++++ Text extract ++++
The month of September has been quite spectacular with plenty of action occurring throughout the reserve. The month has been quite unusual weather wise; it has been consistently wet with on and off days of rain throughout the entire month.
Masai giraffe – photo credit Nick Penny
September had a total of 95mm of rain which is much more than expected. On days where there was no rain, temperatures soared to around 30°C in the mid-afternoon with average humidity around 56% – which is quite the increase in temperature from August.
Morning temperatures were around 13/14°C so there is still a chill in the air when leaving for an early morning game drive. On days of rain, it generally came in the early evening. This certainly caused the temperatures to drop and made for quite chilly nights.
Photo credit Nick Penny
Due to the large amount of precipitation throughout September, the Mara River has consistently stayed at a high level for the entire month. As a result, there aren’t many sandbanks or much shore space for Nile crocodiles and hippos to bask.
The Mara River has risen considerably due to recent rains – photo credit Nick Penny
Along the Mara River, sections such as the Main Crossing point now have some notable points with thundering rapids. One family of hippos is still residing in one of the most intense areas of the rapids and it is quite the sight, to see them bobbing up and down in the white water.
The seasonal wetlands of the famous Musiara marsh (home to the Marsh Pride of lions) and the Bila Shaka area, are now starting to retain good amounts of water again which has tempted hippos to return from the river as well as some of the Mara’s wading bird species.
Hippos are returning to shallow pools of water on the open plains – photo credit Nick Penny
Throughout the month we have had some incredibly clear sunrises (around 6:27am) which have made for spectacular viewing when heading out on morning game drives.
++++ Dataset section ++++
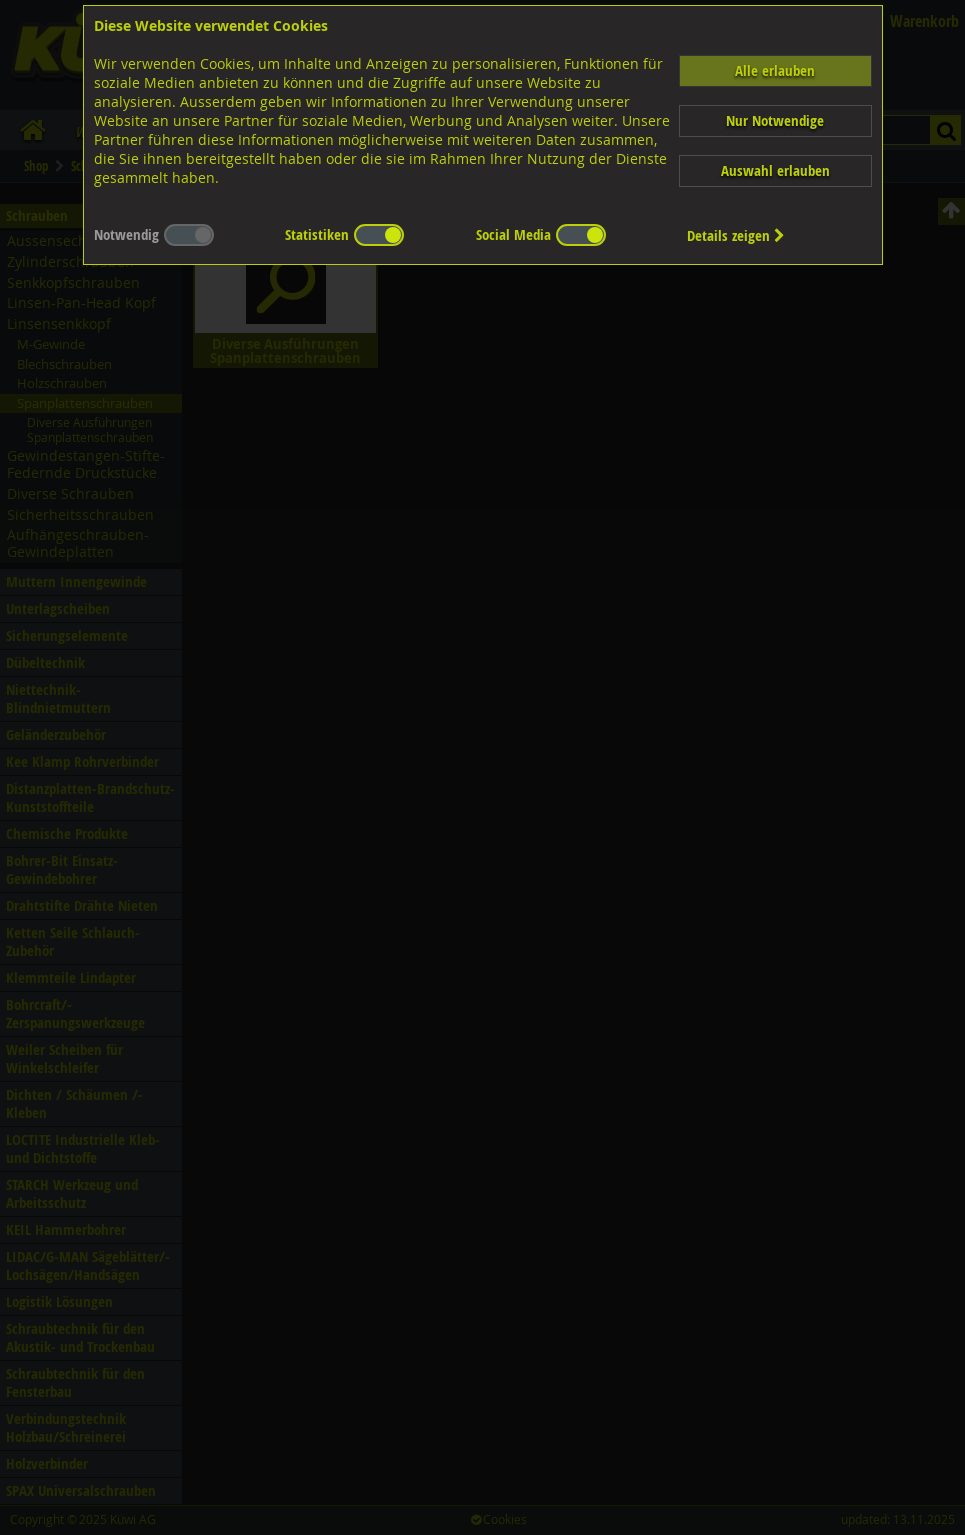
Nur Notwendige (775, 120)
++++
• Problems and tasks:
a) How much rain fell in September, according to the September Mara report?
b) Please write the next part of the September Mara report, starting after its last sentence.

• Final answers:
a) 95mm.

b)
Topis stand in silhouette against a Mara sunrise – photo credit Nick Penny
Due to the rains we have had in the early evenings, we have witnessed some beautifully dramatic sunsets (around 6:34pm) with storm clouds that loomed over the expansive grasslands of the reserve.
The sunsets on the Masai Mara – photo credit Nick Penny
The large amount of rain that has fallen this month has caused fresh growth of the grasses across the plains, especially in the ‘marshier’ areas. This is changing the overall look of the savannah from a light golden colour back to a fresher, greener colour.
Many areas have ‘greened up’ after the rain – photo credit Nick Penny
Elephants in particular have been loving this new growth and they have been congregating across the Musiara marsh area in huge numbers daily. On some days we have counted over 100 individuals (in separate family herds), all grazing in and around the marsh.
An elephant with her calf – photo credit Nick Penny
What is great to see, is that many of these breeding herds have several young calves ranging from new-borns to a just few months old. It is very encouraging to realise that the elephant population is increasing and doing so well in the Masai Mara.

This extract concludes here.